CNOOC’s work at the Kingfisher Development Area stand at less than 10 percent ahead of commercial oil production in 2025
| THE INDEPENDENT | Land acquisition a head of oil and gas developments in the Albertine region stands at 99%, according to the oil companies.
But some of the land owners cannot be traced and the oil companies are now considering the use of government and courts to carryout valuation of their land to facilitate compensation.
Total Energies and CNOOC Uganda Ltd – the two companies developing the country’s oil and gas resources – are expected to start commercial production in the first quarter of 2025.
Zac Lubega, head of corporate affairs at Cnooc Uganda Ltd said the firm has decided to invoke the law that allows them to take over land without the consent of the owner or user, depositing the sum of money based on the valuation with the courts of law.
He said this is based on the fact that the efforts to trace owners of six tracts of land averaging 1.5 acres has been futile yet the project has to go on.
“Our intention is that we reach out to everyone before we start construction works in those areas,” he said, adding that the current law provides circumstances under which land can be compulsorily acquired.
The companies plan to apply the controversial Land Acquisition Act of 1965 to complete the land acquisition process in the areas of oil and gas activities.
However, the 1965 Land Acquisition Act was challenged in courts of law in 2014 following a successful petition to the Constitutional Court by residents along the Hoima-Kaiso Tonya road when Uganda National Roads Authority attempted to take over their land before compensation.

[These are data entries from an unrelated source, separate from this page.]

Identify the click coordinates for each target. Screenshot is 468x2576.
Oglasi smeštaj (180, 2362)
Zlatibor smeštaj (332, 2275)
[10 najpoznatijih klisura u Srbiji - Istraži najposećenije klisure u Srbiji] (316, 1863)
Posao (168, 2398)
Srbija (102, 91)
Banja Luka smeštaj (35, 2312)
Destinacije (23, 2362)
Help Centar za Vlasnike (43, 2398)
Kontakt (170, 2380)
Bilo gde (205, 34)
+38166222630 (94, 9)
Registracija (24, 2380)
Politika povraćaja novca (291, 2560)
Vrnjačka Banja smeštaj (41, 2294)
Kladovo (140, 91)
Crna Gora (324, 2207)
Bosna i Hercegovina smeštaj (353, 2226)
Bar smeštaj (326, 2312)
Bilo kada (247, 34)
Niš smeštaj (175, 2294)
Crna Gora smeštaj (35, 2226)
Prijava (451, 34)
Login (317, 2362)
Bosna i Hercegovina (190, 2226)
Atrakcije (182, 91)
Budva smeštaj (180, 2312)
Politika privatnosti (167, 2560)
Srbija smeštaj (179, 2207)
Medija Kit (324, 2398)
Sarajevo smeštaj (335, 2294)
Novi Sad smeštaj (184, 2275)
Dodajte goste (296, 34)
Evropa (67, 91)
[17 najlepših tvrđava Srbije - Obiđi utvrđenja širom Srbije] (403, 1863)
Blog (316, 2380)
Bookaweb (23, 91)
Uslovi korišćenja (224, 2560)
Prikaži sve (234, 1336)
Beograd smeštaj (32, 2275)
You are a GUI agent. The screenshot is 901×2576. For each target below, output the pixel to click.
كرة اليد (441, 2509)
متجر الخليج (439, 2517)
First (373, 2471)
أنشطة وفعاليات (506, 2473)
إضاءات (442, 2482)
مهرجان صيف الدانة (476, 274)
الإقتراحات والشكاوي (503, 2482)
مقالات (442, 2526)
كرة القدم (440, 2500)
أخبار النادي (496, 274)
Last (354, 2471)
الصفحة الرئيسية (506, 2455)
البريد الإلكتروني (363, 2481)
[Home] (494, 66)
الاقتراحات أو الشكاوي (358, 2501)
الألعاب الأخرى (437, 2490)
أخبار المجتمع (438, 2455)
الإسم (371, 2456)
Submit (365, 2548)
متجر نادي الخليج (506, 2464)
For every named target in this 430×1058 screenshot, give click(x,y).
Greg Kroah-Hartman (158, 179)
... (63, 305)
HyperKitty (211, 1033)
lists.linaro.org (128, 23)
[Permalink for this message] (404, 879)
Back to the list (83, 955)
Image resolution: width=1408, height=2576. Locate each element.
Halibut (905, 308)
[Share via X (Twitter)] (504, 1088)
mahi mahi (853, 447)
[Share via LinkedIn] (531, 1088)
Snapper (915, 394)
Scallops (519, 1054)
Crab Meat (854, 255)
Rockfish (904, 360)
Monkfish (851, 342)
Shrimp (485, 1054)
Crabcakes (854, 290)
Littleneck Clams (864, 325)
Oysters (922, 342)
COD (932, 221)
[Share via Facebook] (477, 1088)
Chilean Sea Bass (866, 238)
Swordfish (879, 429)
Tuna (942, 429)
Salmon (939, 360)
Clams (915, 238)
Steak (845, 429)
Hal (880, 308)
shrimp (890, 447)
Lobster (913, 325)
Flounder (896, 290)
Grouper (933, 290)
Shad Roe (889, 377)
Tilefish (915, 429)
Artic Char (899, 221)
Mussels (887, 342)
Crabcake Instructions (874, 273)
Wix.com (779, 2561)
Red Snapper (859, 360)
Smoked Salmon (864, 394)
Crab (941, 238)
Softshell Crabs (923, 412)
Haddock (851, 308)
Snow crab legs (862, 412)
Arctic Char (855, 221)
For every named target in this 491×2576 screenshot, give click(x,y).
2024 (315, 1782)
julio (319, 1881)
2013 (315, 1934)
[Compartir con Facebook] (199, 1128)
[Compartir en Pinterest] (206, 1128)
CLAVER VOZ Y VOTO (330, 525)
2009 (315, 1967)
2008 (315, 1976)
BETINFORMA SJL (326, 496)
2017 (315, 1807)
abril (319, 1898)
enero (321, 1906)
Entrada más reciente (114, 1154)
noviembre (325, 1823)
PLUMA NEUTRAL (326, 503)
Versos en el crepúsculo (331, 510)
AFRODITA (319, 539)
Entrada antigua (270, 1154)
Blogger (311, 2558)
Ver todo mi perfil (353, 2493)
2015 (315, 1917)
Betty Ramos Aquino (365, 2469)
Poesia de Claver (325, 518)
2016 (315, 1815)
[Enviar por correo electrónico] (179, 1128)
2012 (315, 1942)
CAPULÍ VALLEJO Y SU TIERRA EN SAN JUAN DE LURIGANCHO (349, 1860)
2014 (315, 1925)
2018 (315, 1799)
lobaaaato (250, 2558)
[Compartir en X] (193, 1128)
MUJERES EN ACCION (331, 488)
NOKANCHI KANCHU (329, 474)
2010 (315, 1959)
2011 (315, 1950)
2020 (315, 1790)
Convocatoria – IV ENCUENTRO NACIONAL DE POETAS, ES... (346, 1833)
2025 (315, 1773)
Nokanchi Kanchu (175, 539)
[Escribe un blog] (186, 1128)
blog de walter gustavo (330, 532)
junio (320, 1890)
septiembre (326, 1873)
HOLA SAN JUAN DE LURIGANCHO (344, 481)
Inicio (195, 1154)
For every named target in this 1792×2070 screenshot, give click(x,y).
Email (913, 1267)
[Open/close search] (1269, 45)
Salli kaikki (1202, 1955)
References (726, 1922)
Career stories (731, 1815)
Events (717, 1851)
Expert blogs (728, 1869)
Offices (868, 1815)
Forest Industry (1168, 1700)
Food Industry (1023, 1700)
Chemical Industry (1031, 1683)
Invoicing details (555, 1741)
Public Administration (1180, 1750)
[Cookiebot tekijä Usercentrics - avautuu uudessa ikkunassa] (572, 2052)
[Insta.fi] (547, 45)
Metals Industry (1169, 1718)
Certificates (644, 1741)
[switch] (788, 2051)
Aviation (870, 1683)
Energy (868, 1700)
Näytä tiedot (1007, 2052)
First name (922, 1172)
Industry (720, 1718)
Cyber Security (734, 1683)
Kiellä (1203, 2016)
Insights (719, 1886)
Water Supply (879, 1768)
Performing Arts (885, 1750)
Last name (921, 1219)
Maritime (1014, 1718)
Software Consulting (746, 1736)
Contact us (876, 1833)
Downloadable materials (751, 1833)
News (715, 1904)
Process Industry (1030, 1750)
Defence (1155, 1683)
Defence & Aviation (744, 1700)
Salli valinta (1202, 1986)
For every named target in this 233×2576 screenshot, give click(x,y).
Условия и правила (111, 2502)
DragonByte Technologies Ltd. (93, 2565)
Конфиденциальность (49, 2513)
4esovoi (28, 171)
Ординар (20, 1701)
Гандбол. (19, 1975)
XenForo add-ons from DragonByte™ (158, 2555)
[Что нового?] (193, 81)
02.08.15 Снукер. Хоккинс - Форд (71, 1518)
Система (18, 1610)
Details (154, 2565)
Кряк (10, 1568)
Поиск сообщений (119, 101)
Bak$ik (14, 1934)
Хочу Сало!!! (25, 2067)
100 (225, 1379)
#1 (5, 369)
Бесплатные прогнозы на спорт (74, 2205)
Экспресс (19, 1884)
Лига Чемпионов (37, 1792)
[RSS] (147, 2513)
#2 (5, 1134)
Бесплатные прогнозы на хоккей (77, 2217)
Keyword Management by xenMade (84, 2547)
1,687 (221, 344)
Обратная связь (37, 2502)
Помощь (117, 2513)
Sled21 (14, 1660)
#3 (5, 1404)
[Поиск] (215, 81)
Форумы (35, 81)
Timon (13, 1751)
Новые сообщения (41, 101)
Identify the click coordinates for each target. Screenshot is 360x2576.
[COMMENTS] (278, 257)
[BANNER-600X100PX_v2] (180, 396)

The Constitutional Court found that the Land Acquisition Act was unconstitutional and inconsistent with Article 26(2) of the Constitution, which provides for the prompt payment of fair and adequate compensation prior to the taking of possession or acquisition of any property by the State.
On appeal, the Supreme Court confirmed the sanctity of property rights under the Constitution. ”Under Article 26(2) of the Constitution, that no person can be compulsorily deprived of property without prompt payment of fair and adequate compensation prior to the taking of possession or acquisition of the property,” says MAKKS Advocates.
But in its appeal to the Supreme Court, UNRA sought to argue, among others, that Article 26 was not a non-derogable right and that in certain circumstances, the State would be entitled to compulsorily acquire property before payment of compensation for instance in situations of natural disasters, emergencies or in the interest of public good.
The Court thus held that whereas Article 26 was not among the non-derogable rights, this does not give powers to government to compulsorily acquire people’s land without prior payment, and that such planned government projects do not fall under the exceptions of disasters and emergences.
But Gloria Sebikari, the Manager, Corporate Affairs at Petroleum Authority of Uganda, said the companies will not be breaking the law if they acquire the land after depositing a value with the courts of law.
“The current Land Acquisition Act provides for compulsory acquisition by depositing the amount in court. The amendment that was being proposed was to make it more direct for a project to go on,” she said.
“Because, before you go to court, the minister appoints the valuer for that specific contested area… so the process already exists in the current law. What the amendment was trying to bring on board, was to make it faster, without going through certain procedures,” she added.
So far, Cnooc’s work at the Kingfisher Development Area stand at less than 10 percent progress with commercial oil production expected in 2025.